Try it | Return each line of the listing in which the word "target" appears.

The input |
------------------------------------------------------------
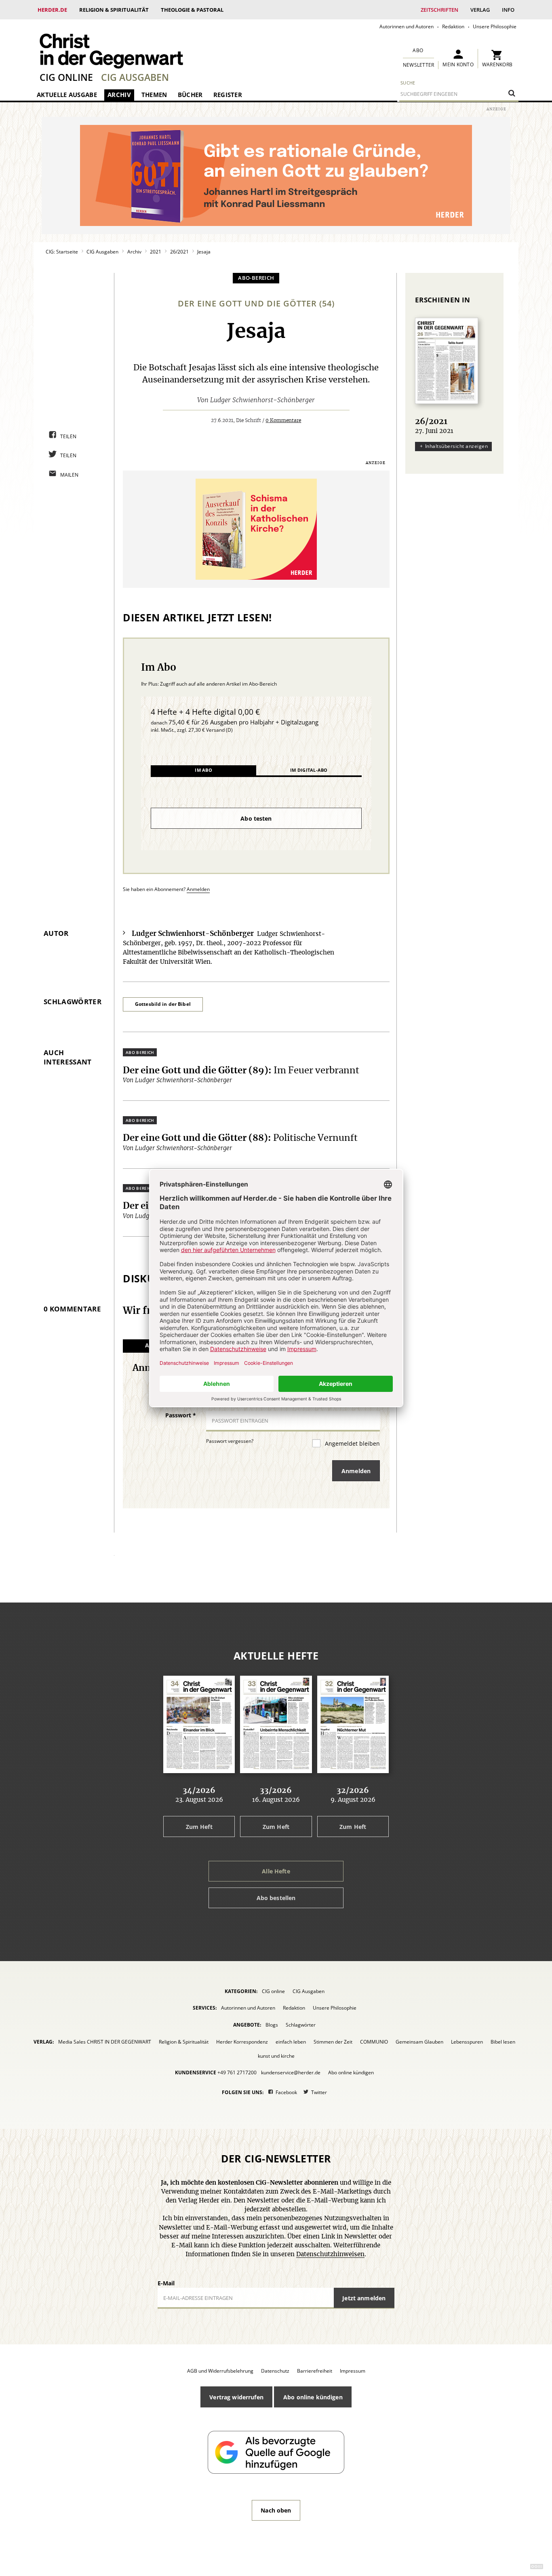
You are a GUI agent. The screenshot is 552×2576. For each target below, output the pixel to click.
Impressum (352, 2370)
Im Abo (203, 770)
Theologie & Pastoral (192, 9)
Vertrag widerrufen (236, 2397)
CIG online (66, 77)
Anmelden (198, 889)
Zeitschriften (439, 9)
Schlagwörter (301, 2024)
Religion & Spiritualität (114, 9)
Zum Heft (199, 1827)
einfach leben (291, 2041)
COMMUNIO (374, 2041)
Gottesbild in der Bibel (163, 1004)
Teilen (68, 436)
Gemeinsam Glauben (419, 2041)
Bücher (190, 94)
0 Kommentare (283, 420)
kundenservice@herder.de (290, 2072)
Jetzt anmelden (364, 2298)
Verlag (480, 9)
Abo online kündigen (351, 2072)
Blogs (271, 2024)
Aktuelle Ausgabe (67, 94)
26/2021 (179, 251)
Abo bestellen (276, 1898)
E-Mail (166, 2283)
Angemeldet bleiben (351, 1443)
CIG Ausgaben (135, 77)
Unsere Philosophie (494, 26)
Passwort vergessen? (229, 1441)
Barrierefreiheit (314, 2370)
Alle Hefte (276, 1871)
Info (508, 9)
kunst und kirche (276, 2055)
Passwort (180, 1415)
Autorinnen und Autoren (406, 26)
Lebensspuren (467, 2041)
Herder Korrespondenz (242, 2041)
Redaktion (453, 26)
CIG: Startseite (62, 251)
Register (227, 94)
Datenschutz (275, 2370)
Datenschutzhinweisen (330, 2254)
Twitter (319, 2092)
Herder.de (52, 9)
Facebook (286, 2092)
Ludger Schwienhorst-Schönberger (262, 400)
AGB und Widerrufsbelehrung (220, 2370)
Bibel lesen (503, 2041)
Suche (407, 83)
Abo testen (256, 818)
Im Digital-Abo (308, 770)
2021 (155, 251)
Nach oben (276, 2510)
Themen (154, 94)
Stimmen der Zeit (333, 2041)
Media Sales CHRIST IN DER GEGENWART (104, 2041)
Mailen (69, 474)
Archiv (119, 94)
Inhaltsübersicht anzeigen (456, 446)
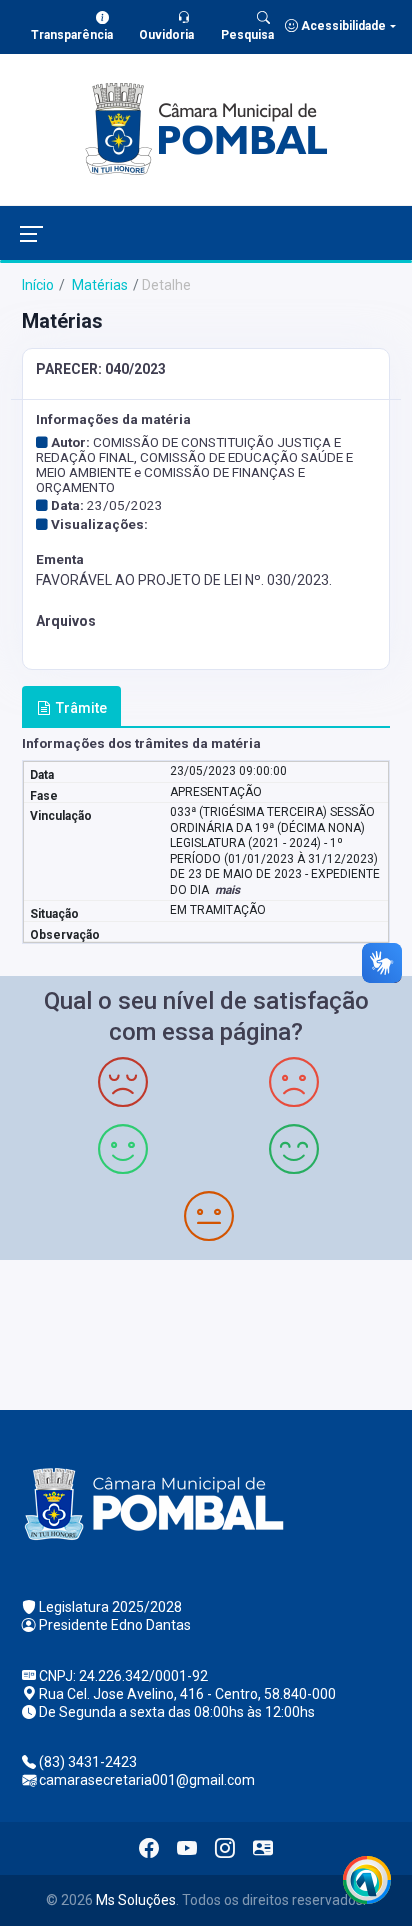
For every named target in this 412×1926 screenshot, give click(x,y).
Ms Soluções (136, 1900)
------------------------------------------------------------
Response area |
You are a GUI agent. The screenshot is 552×2576. For each target below, output the pixel to click.
For every named target in this 412×1926 screenshot, give click(x,y).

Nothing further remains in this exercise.